Gordon Haber / Opinion / Fairbanks Daily News-Miner / May 8, 2005
The Toklat (East Fork) family lineage of wolves of Denali National Park was hit hard recently by trapping and hunting. Only four or five yearlings and one or two 2-year-olds (six wolves total) remained within the established territory in late April where a vibrant, cohesive family of 11 adults, subadults and pups ranged less than three months earlier. Major questions remain as to what will happen next.
I know from my own field research that Toklat has persisted for at least 40 years. It is almost certainly an extension of the established group that Adolph Murie first studied in 1939-1941. This makes it one of the world's two or three oldest-known family lineages of any nonhuman species in the wild ("lineage" referring to social as well as genetic continuity).

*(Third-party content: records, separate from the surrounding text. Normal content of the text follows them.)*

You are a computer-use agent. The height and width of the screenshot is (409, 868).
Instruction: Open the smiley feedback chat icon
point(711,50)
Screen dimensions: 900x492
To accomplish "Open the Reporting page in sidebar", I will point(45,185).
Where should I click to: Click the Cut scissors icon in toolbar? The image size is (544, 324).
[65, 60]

As such, Toklat has been a scientific treasure in providing a decades-long stream of research information from the wild about the characteristics of a successful vertebrate society. This includes insights about the adaptability of social organization to long-term changes in food resources, the prominence of learned traditions and related behavior across generations, and the mix of direct and indirect forms of natural selection that underpin sophisticated cooperative behavior. Simply learning so much about the potential longevity of this kind of society has been of major scientific value. In due course, I will publish all of this research.

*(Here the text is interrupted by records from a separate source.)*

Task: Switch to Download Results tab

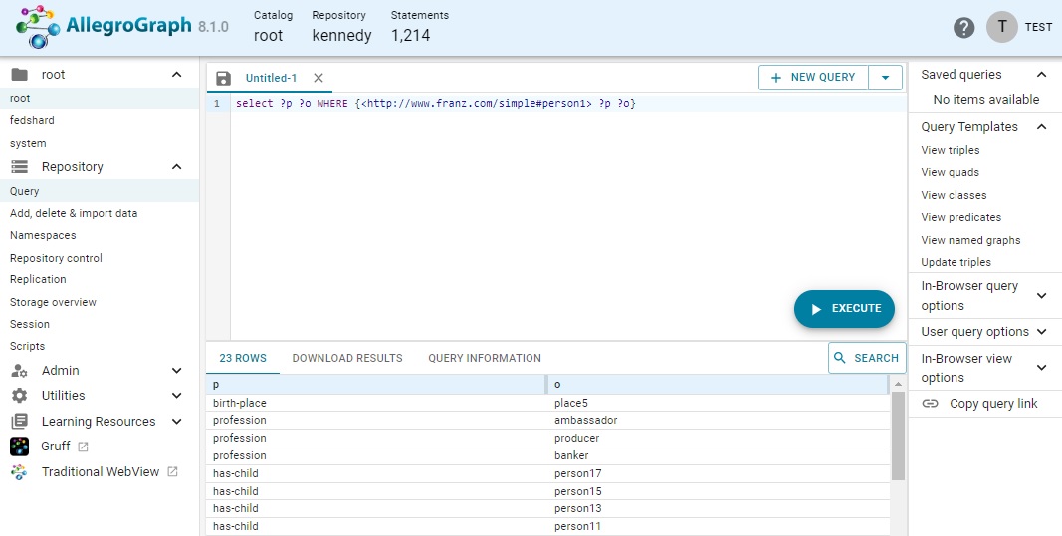Action: coord(347,358)
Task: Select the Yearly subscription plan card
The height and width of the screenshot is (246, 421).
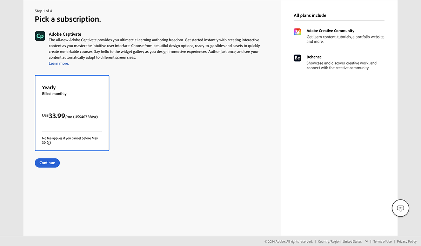Action: click(72, 113)
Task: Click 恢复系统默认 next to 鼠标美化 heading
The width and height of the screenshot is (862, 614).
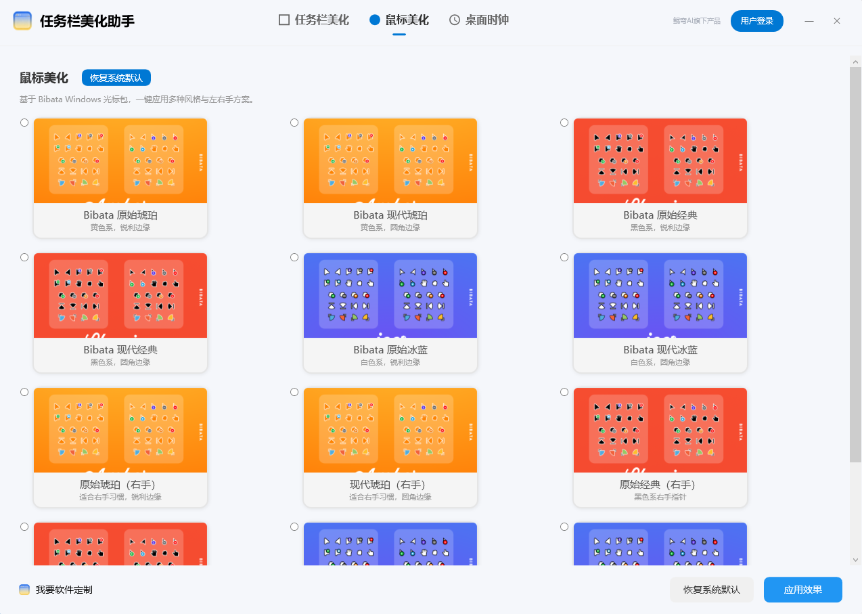Action: pos(116,78)
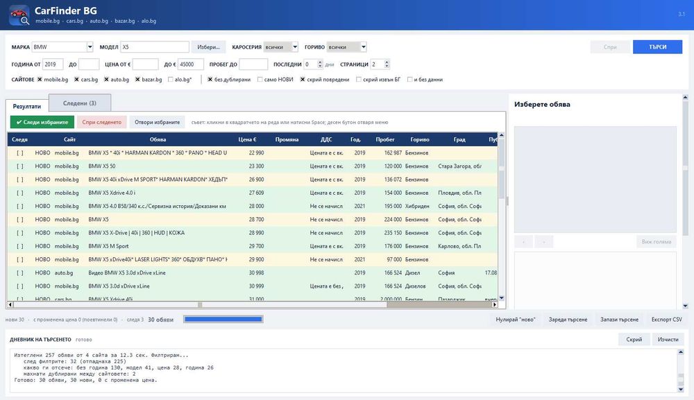Click the blue ТЪРСИ search button
This screenshot has width=694, height=400.
pyautogui.click(x=657, y=47)
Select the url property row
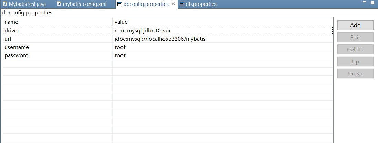Image resolution: width=378 pixels, height=143 pixels. coord(168,39)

The sad truth, however, is that this most unique of Toklat's scientific values has been seriously degraded. Toklat's trapping-caused social breakdown since February is only the latest, albeit most severe, blow it has taken over recent years. This follows "recoveries" from trapping and radio-collaring losses of established beta and alpha reproductive pairs in 1997 and 2001. Unfortunately, such recoveries do not extend to all of the important qualitative features of wolf biology that are likely to have been impacted, including prominent traditions and certain within- and between-group genetic patterns.

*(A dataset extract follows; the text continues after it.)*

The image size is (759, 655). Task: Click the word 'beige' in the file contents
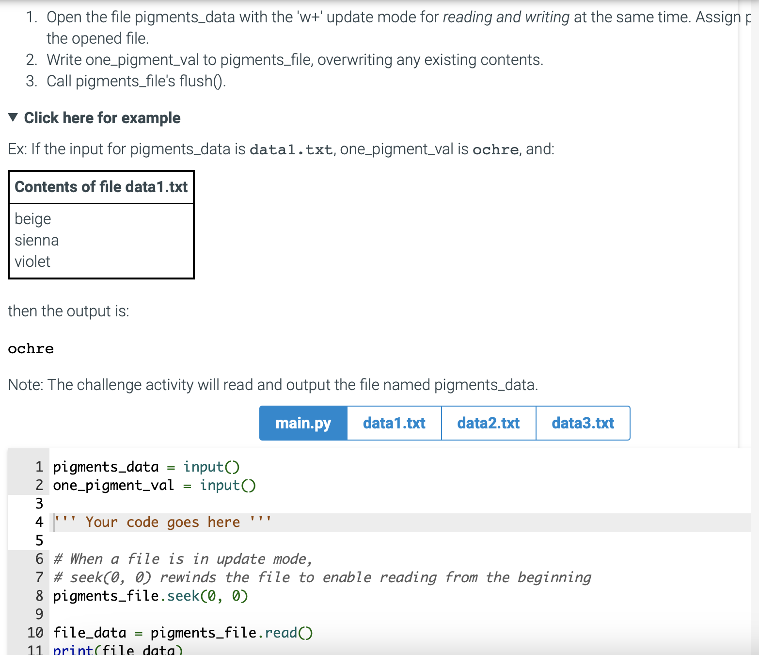(32, 218)
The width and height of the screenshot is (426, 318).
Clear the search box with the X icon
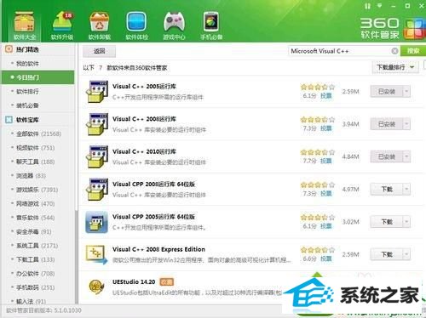394,51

The same applies to ecological relationships across the 600- to 700-square-mile area of Denali National Park that Toklat was using. Survivors or recolonizers will continue to range within this area but now much less to the beat of the natural underlying interplay of events and changes (involving traditions, genetic patterns and much else) that is supposed to prevail in a national park.
For many years, Toklat has provided park visitors with extraordinary wolf-viewing opportunities. As much as anything else, these opportunities have resulted from the specific, traditional ways the wolves have denned, traveled and hunted relative to the park road corridor, where they are easily viewed. But there has been relatively little chance for the present six young survivors to absorb this kind of information from earlier generations. Not all of the previous viewer-friendly spatial patterns are likely to survive with them.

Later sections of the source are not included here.